→ DATA SUPPLIED
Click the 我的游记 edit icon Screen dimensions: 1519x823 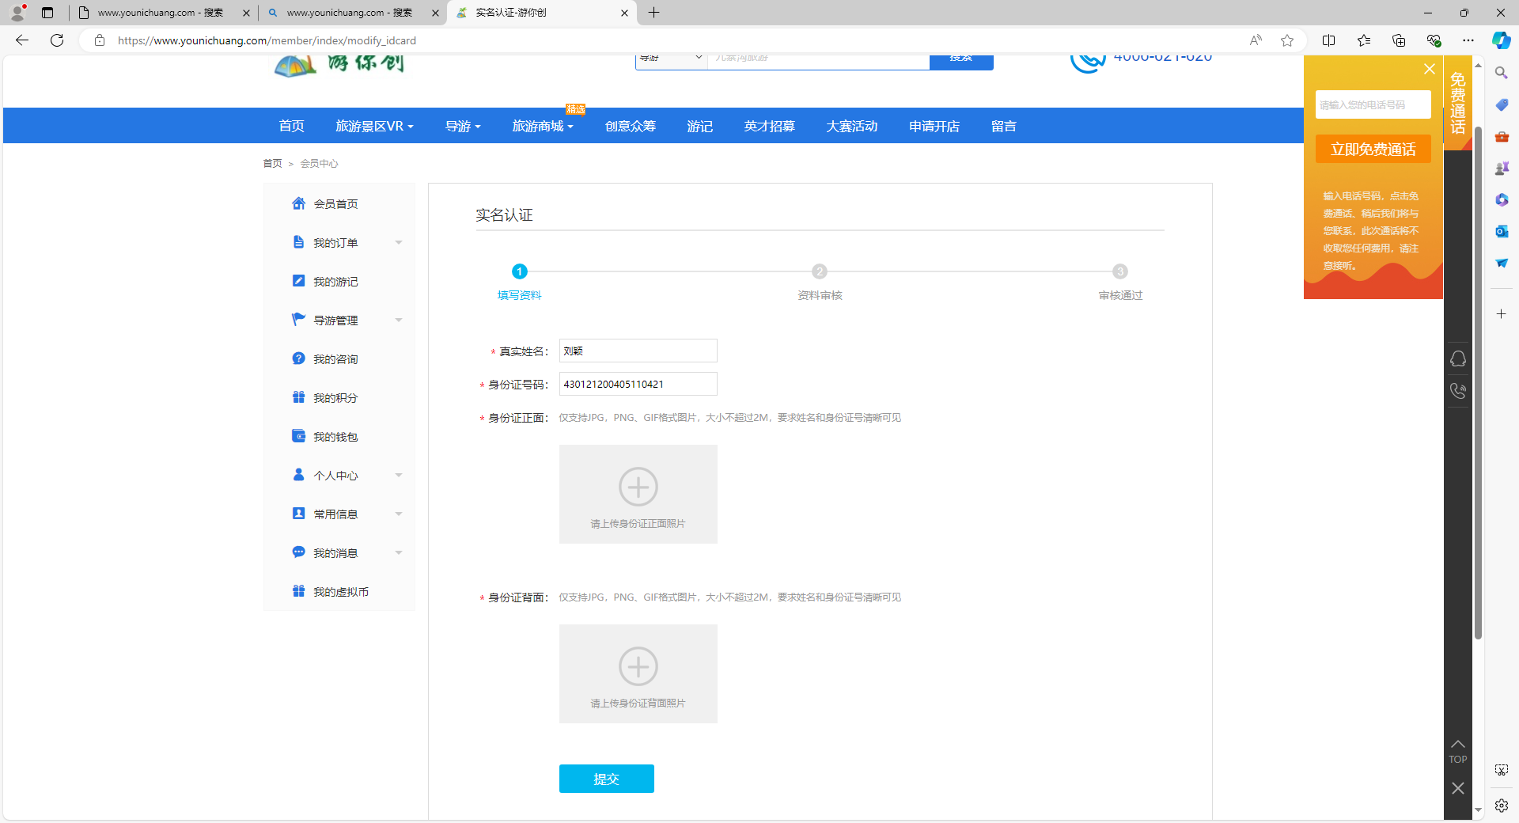pyautogui.click(x=298, y=281)
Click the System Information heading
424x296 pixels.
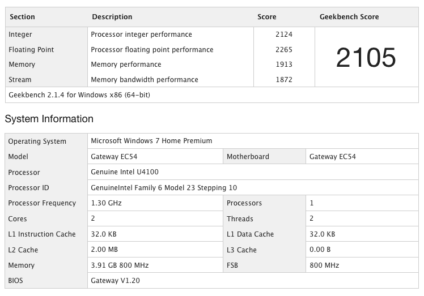49,119
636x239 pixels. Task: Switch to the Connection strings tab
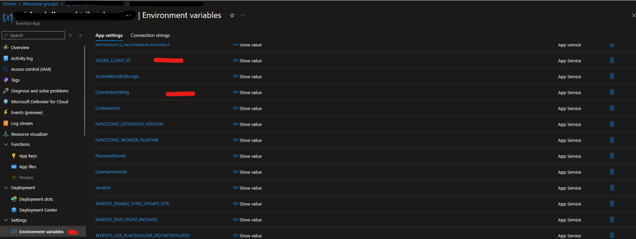tap(150, 35)
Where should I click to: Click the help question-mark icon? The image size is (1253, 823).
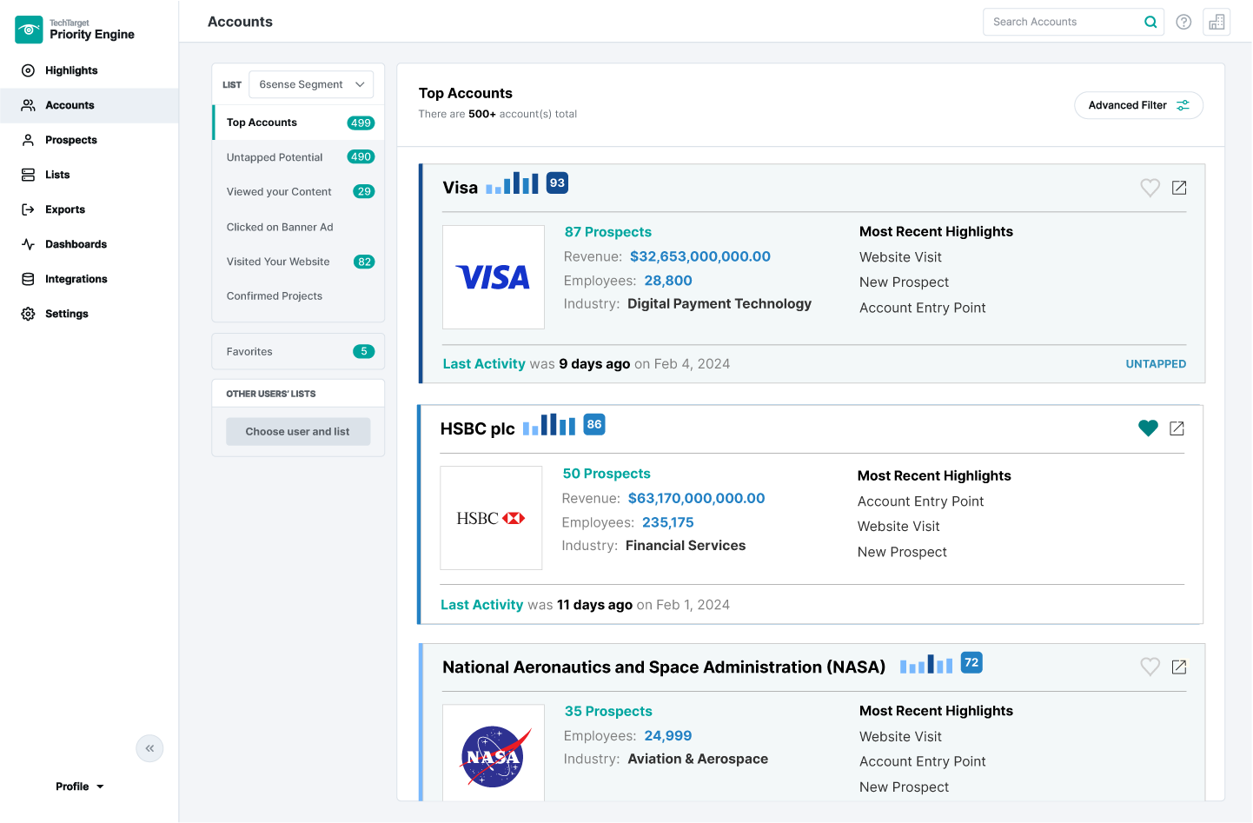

→ EXERCISE DESCRIPTION
What is needed is a verbatim copy of the lines running from the one with "424x296 pixels." through the last line of the listing above, excluding any pictures.

→ TASK RESULT
424x296 pixels.
49,119
636x239 pixels. Task: Switch to the Connection strings tab
tap(150, 35)
Where should I click to: Click the help question-mark icon? The image size is (1253, 823).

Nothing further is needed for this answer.